İnsan yedisinde ne ise yetmişinde de odur: Kişinin çocukluğundaki huyları, özellikleri yaşlılığında da değişmez.


İnsan yükü (eti) ağırdır: 1. Hiç kimse başka bir kimseye yük olmamalıdır. 2. Yatalak insanı kaldırmak, yatırmak güçtür.


İnsanın (adamın) alacası içinde, hayvanın alacası dışındadır: Hayvanların işe yarayıp yaramayacakları görünüşlerinden belli olur ancak insanların kötü huylu olup olmadıkları dışarıdan anlaşılamaz.


İnsanın adı çıkacağına canı çıksın: İnsanın haklı veya haksız yere adı bir defalık kötüye çıktı mı ondan sonra yaptıkları hep o gözle değerlendirilir.


İnsanın eti yenmez, derisi giyilmez; tatlı dilinden başka nesi var: İnsan kendisini ancak tatlı diliyle sevdirebilir.


İp inceldiği yerden kopar: Bir durum, en çürük yerinden patlak verir.


İsin yanına varan is, misin yanına varan mis kokar: Kişi kiminle arkadaşlık ederse ondan kendisine birtakım huylar geçer.


İstediğini söyleyen istemediğini işitir: Bir kimseye hakaret etmek, ağır sözler söylemek doğru değildir, o da ağır sözlerle karşılık verir.


İsteyenin bir yüzü, vermeyenin iki yüzü kara: Birinden bir şey isteyen utanır ancak isteği yerine getirmeyen daha çok utanmalıdır.


İş amana binince kavga uzamaz: Kavga edenlerden biri aman dilerse çekişme sona erer.


İş bilenin kılıç kuşanın: Her şey, onu gereği gibi kullanmasını bilene yakışır.


İş insanın aynasıdır: Bir kimsenin nasıl bir kişi olduğu yaptığı işlerden anlaşılır.


İşine hor bakan boynuna torba takar: İşini küçümseyen kişi istediği gibi para kazanamaz ve sonunda dilenci olur.


İşini kış tut da yaz çıkarsa bahtına: Başladığın bir işte her zaman güçlüklerle karşılaşacağını varsay ki sonunda hayal kırıklığına uğramayasın, iyi sonuçlar aldığında sevinesin.


İşleyen demir pas tutmaz (ışıldar): Tembel tembel oturan kimse hantallaşır, iş yapma yeteneğini yitirir, çalışan kimse gittikçe açılır, daha yararlı işler yapar.

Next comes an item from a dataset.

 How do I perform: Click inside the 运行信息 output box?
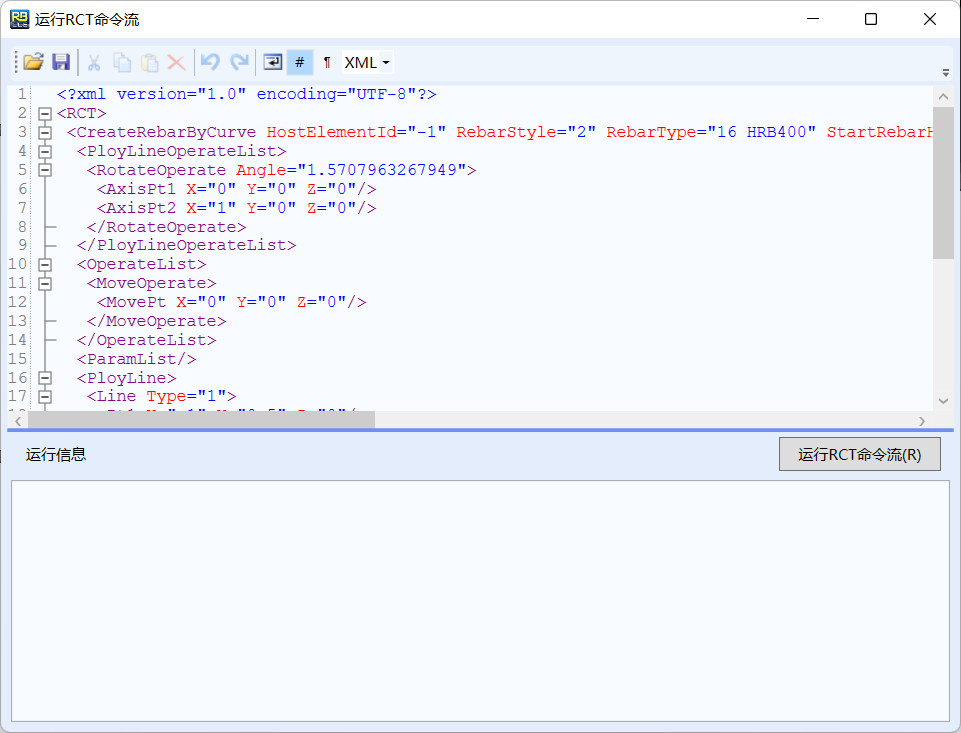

İt ürür, kervan yürür: Gerçekleşmesi doğal olan işler engellenemez. (ürümek: Havlamak)


İti an, taşı eline al (çomağı hazırla): Saldırgan biriyle karşılaşma olasılığı bulunan kimse kavgaya hazır olmalıdır.

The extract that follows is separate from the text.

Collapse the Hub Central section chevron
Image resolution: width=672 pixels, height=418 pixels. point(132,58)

İtin (köpeğin) duası kabul (makbul) olsa(-ydı) gökten kemik yağar(-dı): Aşağılık kişinin istediği olsaydı dünya, yalnız kendisinin işine yarayan, başkalarını rahatsız eden şeylerle dolardı.


İtle yatan bitle kalkar: Değersiz, kötü kimselerle ilişki kuranlar kötü huylar edinirler.


İyi evlat babayı vezir, kötü evlat rezil eder: Babaya ün kazandıran da el içine çıkamayacak bir duruma düşüren de çocuklarının tutumlarıdır.


İyi gitmeyince kişinin işi, muhallebi yerken kırılır dişi: İnsanın işi bir kez ters gitmeye görsün, en sıradan işlerinde bile tersliklerle karşılaşır.


İyi insan sözünün üstüne gelir: Yokluğunda kendisinden söz edilen kimse, konuşmanın üzerine gelirse o iyi insandır, denilir.


İyi olacak hastanın, doktor ayağına gelir: Allah kötü bir durumun iyiliğe dönmesini dilemişse bunu yapacak kimse işin üstüne gelir.


İyiliğe iyilik her kişinin kârı, kötülüğe iyilik er kişinin kârı: İyiliğe karşı iyiliği herkes yapabilir, önemli olan kötülüğe karşı iyilik yapabilmektir.


İyilik eden iyilik bulur: İyilik eden kimseye zamanı geldiğinde başkaları da iyilikte bulunurlar.


İyilik et denize at, balık bilmezse Halik bilir: Karşılık beklemeden iyilik yap. İyilikte bulunduğun anlamasa da Allah bilir.